Confinement in the Three-dimensional Anisotropic $t$-$J$ Model

TL;DR

This paper investigates the phenomenon of charge confinement along the c-axis in the anisotropic $t$-$J$ model, explaining the insulating behavior observed in cuprate superconductors' c-direction resistivity.

Contribution

It demonstrates that the spiral state in the anisotropic $t$-$J$ model exhibits charge confinement in an intermediate doping regime, using slave-fermion mean-field theory.

Findings

Charge confinement occurs in the intermediate doping regime.

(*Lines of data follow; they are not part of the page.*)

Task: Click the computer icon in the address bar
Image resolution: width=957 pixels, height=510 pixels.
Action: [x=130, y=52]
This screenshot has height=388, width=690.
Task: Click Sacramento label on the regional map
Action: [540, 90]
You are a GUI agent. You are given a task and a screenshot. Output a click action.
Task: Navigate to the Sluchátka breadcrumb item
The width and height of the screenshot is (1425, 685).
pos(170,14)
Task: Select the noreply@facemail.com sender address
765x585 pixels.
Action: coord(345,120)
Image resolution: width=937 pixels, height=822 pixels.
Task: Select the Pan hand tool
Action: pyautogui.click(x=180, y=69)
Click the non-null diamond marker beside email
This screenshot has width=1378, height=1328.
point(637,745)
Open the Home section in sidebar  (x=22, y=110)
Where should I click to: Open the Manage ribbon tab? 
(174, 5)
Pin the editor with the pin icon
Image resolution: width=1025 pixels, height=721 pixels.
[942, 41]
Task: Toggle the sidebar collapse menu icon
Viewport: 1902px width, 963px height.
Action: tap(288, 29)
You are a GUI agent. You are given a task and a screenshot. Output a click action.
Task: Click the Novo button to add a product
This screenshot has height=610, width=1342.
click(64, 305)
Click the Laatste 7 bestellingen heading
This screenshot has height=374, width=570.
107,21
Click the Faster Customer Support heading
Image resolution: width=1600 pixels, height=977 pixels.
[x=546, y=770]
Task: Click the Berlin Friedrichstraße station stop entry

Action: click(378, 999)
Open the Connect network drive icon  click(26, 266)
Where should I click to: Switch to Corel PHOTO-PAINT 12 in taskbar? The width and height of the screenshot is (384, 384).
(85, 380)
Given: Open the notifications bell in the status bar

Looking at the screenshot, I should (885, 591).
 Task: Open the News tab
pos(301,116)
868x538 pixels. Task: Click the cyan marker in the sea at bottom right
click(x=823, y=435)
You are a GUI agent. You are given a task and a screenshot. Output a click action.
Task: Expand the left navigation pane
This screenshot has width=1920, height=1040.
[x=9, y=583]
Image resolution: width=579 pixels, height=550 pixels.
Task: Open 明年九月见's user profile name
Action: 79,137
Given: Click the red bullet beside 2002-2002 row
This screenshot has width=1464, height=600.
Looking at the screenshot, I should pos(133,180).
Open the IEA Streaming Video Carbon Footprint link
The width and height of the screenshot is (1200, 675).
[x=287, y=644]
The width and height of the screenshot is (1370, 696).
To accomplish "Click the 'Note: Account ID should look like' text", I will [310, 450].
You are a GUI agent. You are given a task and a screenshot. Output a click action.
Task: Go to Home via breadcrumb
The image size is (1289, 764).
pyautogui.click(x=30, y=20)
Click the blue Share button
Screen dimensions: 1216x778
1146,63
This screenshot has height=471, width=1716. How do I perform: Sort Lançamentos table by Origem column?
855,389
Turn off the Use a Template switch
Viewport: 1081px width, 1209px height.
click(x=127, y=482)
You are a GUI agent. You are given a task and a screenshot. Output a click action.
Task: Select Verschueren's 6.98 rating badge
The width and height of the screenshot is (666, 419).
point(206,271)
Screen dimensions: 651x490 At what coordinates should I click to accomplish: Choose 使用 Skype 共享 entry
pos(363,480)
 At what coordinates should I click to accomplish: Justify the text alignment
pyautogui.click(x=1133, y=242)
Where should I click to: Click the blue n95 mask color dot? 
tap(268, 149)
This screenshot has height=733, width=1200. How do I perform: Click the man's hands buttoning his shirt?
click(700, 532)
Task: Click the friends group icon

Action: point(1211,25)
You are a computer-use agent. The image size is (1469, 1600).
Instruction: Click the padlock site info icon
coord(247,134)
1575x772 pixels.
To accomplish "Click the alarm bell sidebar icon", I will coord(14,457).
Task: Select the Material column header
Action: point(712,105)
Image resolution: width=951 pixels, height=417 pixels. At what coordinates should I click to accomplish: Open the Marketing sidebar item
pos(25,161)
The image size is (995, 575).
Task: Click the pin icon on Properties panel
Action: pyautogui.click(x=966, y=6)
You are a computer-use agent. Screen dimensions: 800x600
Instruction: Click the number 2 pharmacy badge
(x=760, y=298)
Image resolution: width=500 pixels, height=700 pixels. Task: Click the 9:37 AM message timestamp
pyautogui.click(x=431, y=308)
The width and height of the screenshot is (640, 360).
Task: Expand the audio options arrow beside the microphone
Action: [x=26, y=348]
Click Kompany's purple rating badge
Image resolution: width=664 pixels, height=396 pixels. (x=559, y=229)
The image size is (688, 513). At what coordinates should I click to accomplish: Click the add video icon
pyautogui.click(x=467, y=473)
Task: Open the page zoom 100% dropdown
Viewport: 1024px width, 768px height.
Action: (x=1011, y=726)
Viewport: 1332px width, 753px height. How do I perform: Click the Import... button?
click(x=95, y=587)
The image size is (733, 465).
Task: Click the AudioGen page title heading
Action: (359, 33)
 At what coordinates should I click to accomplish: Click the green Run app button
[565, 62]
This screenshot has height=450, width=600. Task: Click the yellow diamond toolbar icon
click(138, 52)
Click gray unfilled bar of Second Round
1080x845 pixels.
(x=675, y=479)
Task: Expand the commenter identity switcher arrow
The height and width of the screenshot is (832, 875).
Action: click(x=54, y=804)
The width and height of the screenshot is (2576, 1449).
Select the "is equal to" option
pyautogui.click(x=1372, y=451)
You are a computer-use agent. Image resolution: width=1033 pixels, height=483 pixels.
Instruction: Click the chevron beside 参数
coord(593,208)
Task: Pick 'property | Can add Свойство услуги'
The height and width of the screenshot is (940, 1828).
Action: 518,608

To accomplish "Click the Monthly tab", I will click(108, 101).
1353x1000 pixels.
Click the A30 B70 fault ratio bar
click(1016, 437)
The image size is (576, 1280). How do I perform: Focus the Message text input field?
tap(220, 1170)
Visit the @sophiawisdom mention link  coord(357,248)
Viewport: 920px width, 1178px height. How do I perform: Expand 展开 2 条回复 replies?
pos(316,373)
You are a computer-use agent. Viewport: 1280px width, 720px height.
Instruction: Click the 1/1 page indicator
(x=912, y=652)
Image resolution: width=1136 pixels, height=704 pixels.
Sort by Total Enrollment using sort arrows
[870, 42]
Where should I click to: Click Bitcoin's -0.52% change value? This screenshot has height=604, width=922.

C-axis hopping amplitude vanishes in the confined state.

C-axis resistivity is infinite at zero temperature.

Abstract

The normal-state resistivity of the cuprate superconductors is metallic in the $ab$ plane but is characteristic of an insulator along the $c$ direction, leading to the possibility of the remarkable phenomenon of confinement. By continuity, such a behavior is not expected to occur in a Fermi liquid. We consider the anisotropic $t$-$J$ model with the c-axis parameters $t_c$ and $J_c$ different from their in-plane counterparts, $t$ and $J$. Within the slave-fermion mean-field approximation it is shown that the spiral state exhibits charge-confinement in the intermediate $\delta$ regime for a range of values of $t_c/t$. In the confined state the hopping amplitude $<c^{\dag}_{i\sigma}c_{j\sigma}> = 0$ along the c direction so that c-axis resitivity is infinite at $T = 0$.